神戸市は、先月28日に新型コロナウイルスに感染していた30代の男性が、
また、今月2日に20代の女性が亡くなったと発表。
いずれも糖尿病などの基礎疾患があったという。
遺族などによると、男性は先月19日に新型コロナに感染したことが確認され、
その後、会話ができないほどのせきや高熱が続いたという。
同居する両親は保健所に対し入院や救急搬送の依頼を繰り返したが、
入院できたのは22日で、そのときにはすでに肺炎を患っていて、28日に死亡。
男性の母親はNHKの取材に対し「息子との最後のやり取りは、
亡くなる4日前のLINEでの『まだあかん』の5文字だった。
自分も感染していたので、息子の死に目にも立ち会えず、なきがらを見ることもできず、
ひとりで亡くなった息子を思うと、心の整理ができません。
もう誰も息子のような目に遭わないでほしいです」と話した。
亡くなった30代の男性の看護にあたった訪問看護師の藤田愛さんは、NHKの取材に応じた。
神戸市からの委託で先月22日、男性の自宅を訪れた。
男性は呼吸が速く血中の酸素濃度が低下するなど重症で、母親から入院させてほしいと懇願された。
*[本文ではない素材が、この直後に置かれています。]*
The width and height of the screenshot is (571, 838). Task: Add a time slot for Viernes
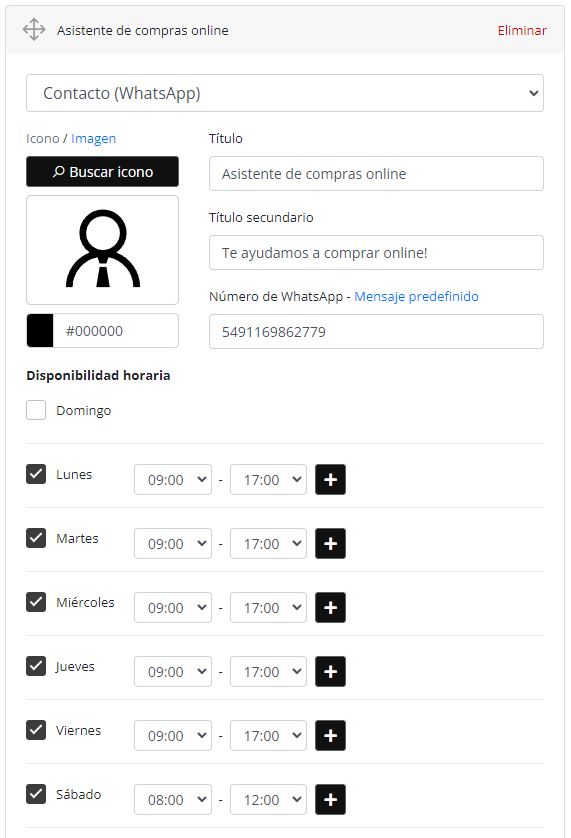pos(330,735)
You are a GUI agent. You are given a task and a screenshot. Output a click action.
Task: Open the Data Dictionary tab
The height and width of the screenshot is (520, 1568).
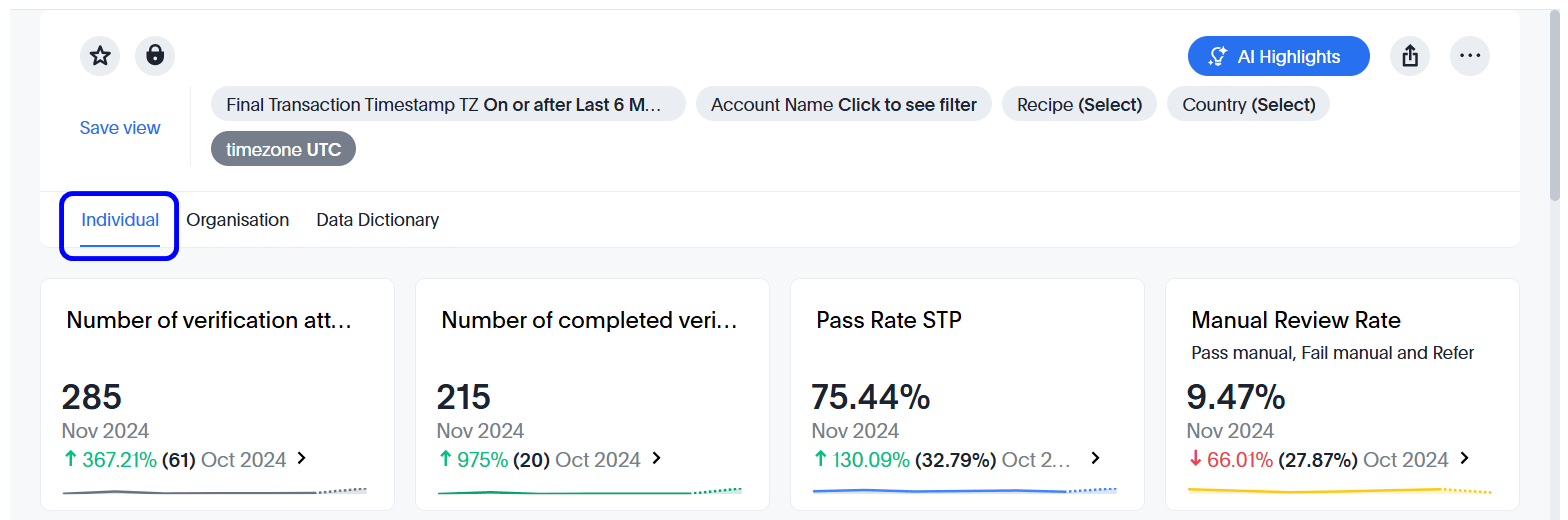[377, 220]
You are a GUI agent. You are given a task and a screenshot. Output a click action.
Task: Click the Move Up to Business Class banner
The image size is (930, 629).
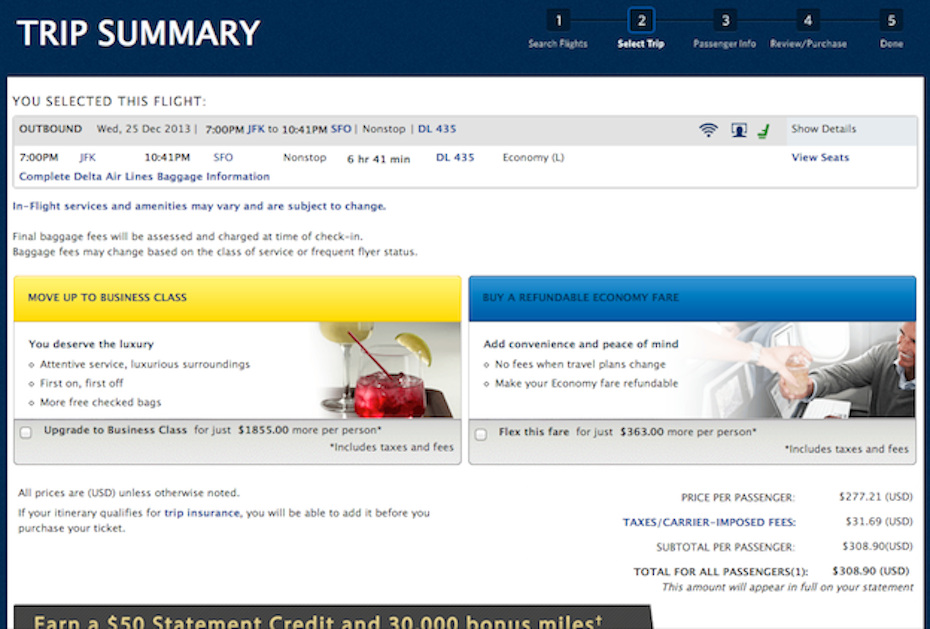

藤田さんは「お母さんが私に『病院の廊下の隅っこでもいいから、
どうぞ息子を入院させてやってくれないか』と、両手を私に拝むみたいに合わせられた。
本人は話はできないが『助けてくれ』というメッセージを感じた」と振り返る。
救急搬送を要請し、何度か「病床がない」として断られたが、藤田さんが保健師と連絡を取り、
その日中に入院先が見つかったため、一安心したという。
しかし数日後、容体を尋ねようと母親に電話し、男性が亡くなったことを知った。
藤田さんは「自分のやってることに意味があるのだろうかと思うし、
握りしめても握りしめても指の隙間から命がこぼれ出ていく、そんな経験だった。
なぜ入院治療が受けられないのか、なぜ死ななければならなかったのかと聞かれても、
何も返せない。同じことが繰り返されなければいいと思う」と涙を浮かべながら伝えてくれた。